-- Opening Marker --

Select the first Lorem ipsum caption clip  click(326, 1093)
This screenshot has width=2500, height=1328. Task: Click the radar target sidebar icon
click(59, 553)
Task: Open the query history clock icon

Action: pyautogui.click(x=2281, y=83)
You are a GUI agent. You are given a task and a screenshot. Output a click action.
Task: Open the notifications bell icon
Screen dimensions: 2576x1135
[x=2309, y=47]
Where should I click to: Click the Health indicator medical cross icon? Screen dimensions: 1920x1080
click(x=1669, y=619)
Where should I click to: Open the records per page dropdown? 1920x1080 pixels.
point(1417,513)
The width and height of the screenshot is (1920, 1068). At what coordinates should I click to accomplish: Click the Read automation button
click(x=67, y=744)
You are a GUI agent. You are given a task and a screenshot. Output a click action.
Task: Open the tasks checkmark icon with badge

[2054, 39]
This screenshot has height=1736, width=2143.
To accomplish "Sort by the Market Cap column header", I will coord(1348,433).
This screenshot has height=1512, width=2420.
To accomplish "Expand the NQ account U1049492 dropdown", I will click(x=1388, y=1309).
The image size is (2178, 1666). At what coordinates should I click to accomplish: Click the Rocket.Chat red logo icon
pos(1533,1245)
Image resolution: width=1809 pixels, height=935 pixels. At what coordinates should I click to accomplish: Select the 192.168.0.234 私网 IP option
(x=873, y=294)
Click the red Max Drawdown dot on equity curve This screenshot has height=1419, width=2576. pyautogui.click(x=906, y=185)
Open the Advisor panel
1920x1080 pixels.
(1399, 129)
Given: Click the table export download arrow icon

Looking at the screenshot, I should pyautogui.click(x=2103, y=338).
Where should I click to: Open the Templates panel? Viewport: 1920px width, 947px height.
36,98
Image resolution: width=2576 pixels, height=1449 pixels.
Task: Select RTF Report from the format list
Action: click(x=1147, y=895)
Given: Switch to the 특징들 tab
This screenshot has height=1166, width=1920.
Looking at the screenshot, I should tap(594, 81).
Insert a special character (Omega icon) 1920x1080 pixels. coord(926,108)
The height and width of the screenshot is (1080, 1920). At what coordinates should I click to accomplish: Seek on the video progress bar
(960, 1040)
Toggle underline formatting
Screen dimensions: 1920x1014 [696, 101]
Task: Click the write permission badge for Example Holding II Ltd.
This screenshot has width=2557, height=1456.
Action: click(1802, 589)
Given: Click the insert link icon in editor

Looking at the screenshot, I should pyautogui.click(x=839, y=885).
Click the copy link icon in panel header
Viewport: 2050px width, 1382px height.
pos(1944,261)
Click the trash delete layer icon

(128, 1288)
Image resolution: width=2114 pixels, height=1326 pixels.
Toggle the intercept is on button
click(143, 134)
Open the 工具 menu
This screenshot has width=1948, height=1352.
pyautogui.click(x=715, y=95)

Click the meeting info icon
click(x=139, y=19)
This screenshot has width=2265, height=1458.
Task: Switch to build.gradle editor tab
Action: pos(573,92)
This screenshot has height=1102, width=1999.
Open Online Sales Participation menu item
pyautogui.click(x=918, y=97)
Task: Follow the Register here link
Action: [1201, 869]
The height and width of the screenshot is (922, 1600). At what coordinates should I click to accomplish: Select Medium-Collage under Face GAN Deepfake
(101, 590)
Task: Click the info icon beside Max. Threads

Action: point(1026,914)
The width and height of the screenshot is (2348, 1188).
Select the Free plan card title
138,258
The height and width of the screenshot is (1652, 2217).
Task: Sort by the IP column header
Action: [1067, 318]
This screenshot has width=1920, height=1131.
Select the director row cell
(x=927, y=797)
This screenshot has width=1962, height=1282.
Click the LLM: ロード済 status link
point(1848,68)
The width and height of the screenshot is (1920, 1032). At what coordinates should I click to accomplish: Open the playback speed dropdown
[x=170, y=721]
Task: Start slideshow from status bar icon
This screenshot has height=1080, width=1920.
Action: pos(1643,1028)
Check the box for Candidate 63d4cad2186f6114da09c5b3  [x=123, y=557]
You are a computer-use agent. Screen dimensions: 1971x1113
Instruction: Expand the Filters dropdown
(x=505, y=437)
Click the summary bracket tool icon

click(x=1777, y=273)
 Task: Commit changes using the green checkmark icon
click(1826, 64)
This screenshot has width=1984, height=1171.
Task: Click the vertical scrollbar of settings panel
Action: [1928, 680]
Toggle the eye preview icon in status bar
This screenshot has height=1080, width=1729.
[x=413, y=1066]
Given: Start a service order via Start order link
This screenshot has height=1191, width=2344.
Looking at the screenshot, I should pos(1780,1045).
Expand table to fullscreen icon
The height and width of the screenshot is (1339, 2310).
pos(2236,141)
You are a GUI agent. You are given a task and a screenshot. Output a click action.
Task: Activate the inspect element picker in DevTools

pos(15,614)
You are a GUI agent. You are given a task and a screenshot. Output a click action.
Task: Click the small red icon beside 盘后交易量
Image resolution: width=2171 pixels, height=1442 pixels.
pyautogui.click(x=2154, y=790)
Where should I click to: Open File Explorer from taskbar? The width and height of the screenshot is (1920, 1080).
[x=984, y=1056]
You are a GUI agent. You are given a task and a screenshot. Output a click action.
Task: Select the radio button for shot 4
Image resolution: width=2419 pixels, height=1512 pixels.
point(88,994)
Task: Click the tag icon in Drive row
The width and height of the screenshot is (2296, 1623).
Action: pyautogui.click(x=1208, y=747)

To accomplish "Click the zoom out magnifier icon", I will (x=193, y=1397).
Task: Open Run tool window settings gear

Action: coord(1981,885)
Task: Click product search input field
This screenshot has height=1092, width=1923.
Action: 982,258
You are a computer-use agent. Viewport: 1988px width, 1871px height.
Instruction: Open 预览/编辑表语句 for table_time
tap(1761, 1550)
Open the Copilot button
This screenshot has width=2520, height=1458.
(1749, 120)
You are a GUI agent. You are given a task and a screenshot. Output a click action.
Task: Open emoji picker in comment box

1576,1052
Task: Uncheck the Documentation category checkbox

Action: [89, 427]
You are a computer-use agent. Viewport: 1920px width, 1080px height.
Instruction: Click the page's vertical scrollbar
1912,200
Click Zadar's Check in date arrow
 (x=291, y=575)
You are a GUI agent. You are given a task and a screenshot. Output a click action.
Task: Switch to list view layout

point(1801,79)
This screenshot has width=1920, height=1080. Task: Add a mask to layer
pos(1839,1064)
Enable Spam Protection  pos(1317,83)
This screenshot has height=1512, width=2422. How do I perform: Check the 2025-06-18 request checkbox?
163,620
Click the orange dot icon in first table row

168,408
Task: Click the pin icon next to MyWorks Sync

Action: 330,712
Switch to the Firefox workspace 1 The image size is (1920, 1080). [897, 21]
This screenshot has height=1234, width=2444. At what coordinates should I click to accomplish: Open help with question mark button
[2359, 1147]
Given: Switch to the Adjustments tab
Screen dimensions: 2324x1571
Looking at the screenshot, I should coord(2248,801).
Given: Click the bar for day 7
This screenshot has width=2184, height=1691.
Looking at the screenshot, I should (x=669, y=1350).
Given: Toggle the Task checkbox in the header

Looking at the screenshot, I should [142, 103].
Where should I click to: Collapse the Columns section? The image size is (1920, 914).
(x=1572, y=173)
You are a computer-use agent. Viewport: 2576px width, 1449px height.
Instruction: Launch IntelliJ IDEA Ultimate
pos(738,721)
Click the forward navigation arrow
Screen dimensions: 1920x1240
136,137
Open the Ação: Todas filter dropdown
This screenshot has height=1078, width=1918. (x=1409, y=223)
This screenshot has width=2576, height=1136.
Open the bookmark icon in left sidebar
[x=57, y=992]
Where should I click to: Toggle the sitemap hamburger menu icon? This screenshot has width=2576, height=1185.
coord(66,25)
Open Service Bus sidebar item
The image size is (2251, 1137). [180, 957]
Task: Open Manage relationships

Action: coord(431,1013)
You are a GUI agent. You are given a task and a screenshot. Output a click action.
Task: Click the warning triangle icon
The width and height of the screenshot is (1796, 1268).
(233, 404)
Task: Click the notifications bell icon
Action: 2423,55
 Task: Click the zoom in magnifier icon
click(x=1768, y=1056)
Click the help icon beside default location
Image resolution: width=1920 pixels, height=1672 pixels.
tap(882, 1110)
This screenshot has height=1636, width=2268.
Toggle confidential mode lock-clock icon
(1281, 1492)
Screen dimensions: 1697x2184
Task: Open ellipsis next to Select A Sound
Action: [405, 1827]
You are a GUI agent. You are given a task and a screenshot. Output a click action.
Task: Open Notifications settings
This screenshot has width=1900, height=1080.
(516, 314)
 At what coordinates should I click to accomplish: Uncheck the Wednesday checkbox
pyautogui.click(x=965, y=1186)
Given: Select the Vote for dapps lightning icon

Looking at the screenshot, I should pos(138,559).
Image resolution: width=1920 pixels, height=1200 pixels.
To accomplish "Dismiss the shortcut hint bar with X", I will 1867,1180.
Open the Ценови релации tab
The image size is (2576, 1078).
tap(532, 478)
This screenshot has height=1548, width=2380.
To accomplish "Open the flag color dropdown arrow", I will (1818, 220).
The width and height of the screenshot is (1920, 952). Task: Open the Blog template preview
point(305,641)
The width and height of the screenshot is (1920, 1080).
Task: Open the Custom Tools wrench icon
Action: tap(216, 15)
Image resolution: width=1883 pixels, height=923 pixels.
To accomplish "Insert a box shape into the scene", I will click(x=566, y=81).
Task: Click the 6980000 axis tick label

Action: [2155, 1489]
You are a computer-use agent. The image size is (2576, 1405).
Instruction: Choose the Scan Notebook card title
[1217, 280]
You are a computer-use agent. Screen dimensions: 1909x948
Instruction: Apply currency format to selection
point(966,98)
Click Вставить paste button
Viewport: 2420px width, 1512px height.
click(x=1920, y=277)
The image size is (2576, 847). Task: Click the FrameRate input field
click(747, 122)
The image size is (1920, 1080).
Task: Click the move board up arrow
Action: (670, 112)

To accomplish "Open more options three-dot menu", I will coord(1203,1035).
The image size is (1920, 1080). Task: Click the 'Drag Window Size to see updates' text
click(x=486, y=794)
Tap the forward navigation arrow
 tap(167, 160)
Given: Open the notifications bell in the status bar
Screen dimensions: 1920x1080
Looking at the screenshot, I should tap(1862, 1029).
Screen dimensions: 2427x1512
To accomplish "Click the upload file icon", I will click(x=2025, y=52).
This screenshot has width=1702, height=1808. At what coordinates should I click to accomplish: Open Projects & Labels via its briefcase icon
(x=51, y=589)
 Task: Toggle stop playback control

-- Closing Marker --

◆ **EXERCISE AIM**: Beginning at the line with "The image size is (2576, 847)." and ending at the last line of the entries, print every line exactly.

◆ **ANSWER**:
The image size is (2576, 847). Task: Click the FrameRate input field
click(747, 122)
The image size is (1920, 1080).
Task: Click the move board up arrow
Action: (670, 112)

To accomplish "Open more options three-dot menu", I will coord(1203,1035).
The image size is (1920, 1080). Task: Click the 'Drag Window Size to see updates' text
click(x=486, y=794)
Tap the forward navigation arrow
 tap(167, 160)
Given: Open the notifications bell in the status bar
Screen dimensions: 1920x1080
Looking at the screenshot, I should tap(1862, 1029).
Screen dimensions: 2427x1512
To accomplish "Click the upload file icon", I will click(x=2025, y=52).
This screenshot has width=1702, height=1808. At what coordinates should I click to accomplish: Open Projects & Labels via its briefcase icon
(x=51, y=589)
 Task: Toggle stop playback control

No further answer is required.